→ **ABOUT THIS EXERCISE**
Your task is to find every line in the records that holds the string "computer" and copy it.

Data extracted from a collection
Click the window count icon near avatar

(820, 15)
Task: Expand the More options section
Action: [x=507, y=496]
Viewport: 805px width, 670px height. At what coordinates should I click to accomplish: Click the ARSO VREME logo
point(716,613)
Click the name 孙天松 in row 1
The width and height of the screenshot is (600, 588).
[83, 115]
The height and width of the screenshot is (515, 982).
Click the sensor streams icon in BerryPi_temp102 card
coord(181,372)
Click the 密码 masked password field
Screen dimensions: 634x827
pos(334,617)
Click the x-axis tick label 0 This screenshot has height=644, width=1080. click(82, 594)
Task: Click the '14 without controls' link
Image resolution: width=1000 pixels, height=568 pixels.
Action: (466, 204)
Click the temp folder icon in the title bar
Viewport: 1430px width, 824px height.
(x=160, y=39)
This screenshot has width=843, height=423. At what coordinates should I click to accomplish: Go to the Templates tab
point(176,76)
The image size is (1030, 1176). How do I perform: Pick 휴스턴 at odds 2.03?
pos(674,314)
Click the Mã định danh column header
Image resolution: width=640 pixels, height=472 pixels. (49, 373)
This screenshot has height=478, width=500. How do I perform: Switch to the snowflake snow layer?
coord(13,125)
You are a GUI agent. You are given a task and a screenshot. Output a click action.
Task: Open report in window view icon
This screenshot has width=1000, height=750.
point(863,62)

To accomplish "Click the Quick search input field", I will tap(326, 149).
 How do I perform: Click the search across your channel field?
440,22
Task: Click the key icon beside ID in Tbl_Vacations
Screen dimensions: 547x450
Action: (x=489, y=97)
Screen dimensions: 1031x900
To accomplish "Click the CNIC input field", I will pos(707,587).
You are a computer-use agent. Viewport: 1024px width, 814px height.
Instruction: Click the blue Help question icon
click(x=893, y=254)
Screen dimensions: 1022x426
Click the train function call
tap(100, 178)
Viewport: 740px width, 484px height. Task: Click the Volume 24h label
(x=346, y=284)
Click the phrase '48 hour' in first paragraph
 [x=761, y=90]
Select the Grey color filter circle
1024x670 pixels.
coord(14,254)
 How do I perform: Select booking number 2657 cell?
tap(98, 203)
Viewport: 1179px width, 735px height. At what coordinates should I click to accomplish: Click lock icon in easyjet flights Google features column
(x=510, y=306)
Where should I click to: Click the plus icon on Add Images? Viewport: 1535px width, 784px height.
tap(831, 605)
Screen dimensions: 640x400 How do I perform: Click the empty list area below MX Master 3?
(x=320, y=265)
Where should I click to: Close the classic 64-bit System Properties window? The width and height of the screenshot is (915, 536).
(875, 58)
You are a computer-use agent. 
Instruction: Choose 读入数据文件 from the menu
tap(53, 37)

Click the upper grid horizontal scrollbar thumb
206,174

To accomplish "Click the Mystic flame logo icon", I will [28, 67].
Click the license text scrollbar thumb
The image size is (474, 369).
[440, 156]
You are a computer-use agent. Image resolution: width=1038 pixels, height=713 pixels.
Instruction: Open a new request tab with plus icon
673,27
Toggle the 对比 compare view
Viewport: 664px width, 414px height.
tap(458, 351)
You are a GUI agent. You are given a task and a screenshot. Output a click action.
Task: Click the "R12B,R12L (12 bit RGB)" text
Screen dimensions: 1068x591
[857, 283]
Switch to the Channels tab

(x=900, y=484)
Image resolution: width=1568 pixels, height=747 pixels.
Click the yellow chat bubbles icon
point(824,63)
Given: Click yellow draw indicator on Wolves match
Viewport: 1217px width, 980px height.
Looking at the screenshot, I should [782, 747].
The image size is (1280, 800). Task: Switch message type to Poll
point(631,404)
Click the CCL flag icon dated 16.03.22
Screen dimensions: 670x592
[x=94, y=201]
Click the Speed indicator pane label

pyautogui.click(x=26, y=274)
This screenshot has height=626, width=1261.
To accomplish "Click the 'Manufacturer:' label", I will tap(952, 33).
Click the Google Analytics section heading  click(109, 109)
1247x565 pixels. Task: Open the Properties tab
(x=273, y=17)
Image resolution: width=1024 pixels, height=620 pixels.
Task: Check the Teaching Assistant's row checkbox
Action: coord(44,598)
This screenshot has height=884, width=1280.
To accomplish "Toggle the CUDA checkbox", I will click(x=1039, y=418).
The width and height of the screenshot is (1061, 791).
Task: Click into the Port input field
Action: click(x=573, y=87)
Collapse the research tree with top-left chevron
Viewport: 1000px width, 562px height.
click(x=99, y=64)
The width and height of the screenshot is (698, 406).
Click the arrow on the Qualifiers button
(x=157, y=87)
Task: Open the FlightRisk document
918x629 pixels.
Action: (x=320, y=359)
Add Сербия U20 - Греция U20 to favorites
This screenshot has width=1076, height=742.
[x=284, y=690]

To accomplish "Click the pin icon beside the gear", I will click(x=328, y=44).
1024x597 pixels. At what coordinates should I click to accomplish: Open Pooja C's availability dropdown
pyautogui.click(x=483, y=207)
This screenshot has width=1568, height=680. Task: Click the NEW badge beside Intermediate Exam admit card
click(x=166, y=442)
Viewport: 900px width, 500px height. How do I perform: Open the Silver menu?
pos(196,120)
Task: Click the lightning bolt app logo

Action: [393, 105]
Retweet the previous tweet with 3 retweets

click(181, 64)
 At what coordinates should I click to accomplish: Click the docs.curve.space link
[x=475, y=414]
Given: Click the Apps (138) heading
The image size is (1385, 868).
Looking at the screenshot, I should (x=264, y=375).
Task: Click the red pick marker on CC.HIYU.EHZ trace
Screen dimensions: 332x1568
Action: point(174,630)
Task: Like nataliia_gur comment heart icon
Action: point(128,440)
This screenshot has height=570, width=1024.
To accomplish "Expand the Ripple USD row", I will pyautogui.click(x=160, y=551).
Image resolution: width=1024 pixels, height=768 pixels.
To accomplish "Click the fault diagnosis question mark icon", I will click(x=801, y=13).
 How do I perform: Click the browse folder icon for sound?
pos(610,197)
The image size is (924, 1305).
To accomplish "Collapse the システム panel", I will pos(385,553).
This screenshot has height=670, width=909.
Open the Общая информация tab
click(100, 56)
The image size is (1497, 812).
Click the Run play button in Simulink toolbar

→ **WRITTEN SOLUTION**
You are a computer-use agent. Viewport: 1024px width, 814px height.
You are a computer-use agent. 
You are a computer-use agent. Image resolution: width=1038 pixels, height=713 pixels.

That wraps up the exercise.